先ほどまでは淡々と話していたのに、どこで気を悪くさせてしまったのだろう。
「多分でも、そう思えるなら仲は良いだろ。オレなんかこの学園に突っ込まれてから二回しか会話してねえし、どっちも嫌味しか言われてねえよ」
前髪をかき上げながら投げやりに言った八宗丘くんに、言葉を返すことが出来なかった。仲の悪い家族なんて物語でしか見たことがなくて、どうすればいいのか分からなかったのだ。
八宗丘くんがこちらを見て薄く笑う。
「驚いた顔だな。そんなに珍しいか?」
「……っ」
ゆらりと立ち上がった彼が、緩慢な動きで近付いてくる。
「まあ、そうだよな。東校舎の奴らは愛されてぬくぬく育ったお坊ちゃんばっかだし、お前も例外じゃない……実はよ、風紀委員長に釘を刺されてたんだ。お前に手荒な真似すんなって」
「……百鬼、先輩?」
「おー。さすがにあいつとやり合うのは面倒だが、要するに手荒じゃなきゃいいんだろ?」
見下ろされ、初めて八宗丘くんの瞳の色が青いことに気付いた。
向けられる感情が読み取れず戸惑っているうちに、彼がしゃがんでおれの顔をじっと見つめる。

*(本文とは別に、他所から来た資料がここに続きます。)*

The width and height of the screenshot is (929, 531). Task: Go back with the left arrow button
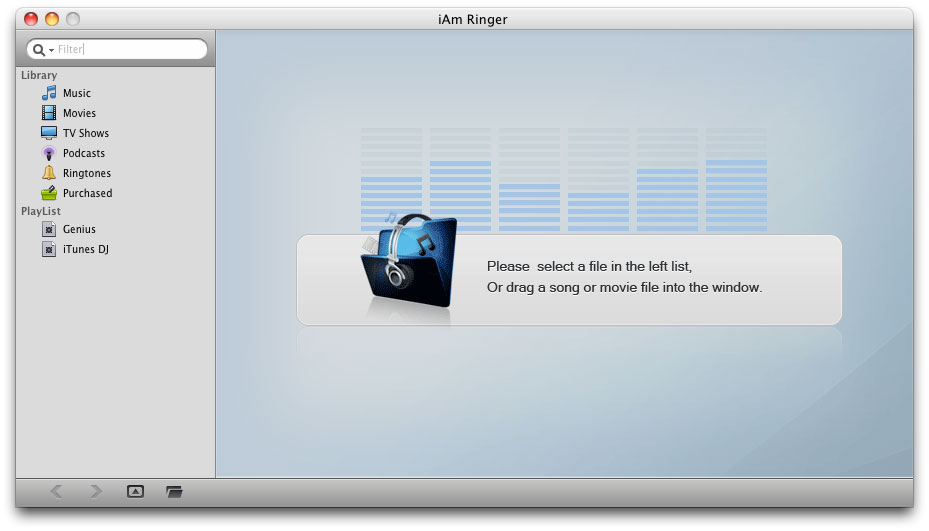tap(57, 491)
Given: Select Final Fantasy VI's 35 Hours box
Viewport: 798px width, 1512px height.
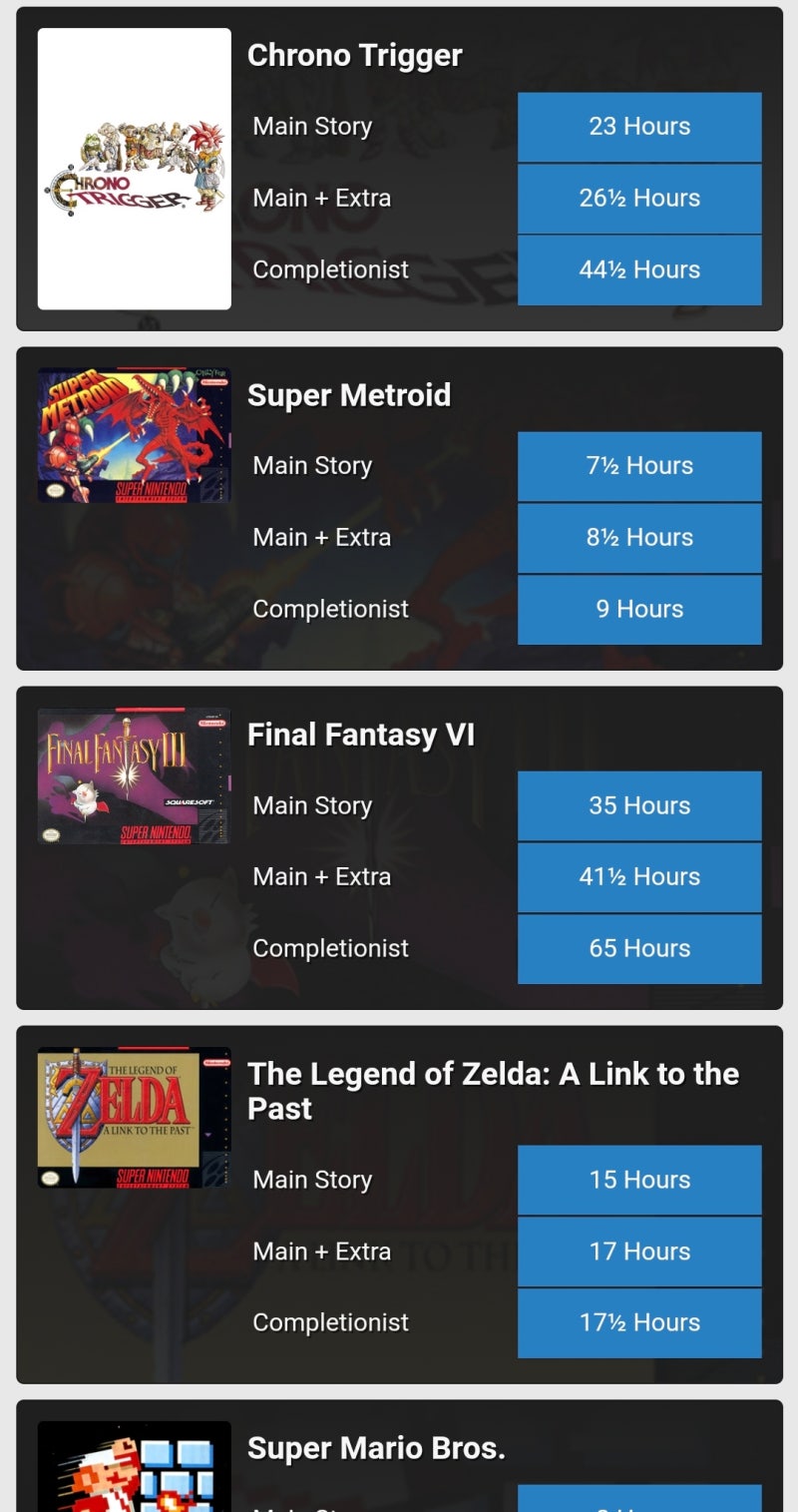Looking at the screenshot, I should (x=639, y=805).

「お前みたいにさ、大事にされて、愛されてる純粋な奴を見てると……すっげえムカつくんだよな」
胸ぐらを掴まれたと思った瞬間、いきなり八宗丘くんの顔が近付いて唇に暖かいものが触れた。
「ん……っ!?」
ぬるりと湿ったものが唇を割って入り、目を見開く。
――青い。
なにが起きているのか把握するより先に、ただ視界に飛び込んだ、夏の空みたいに真っ青な虹彩を呆然と見つめた。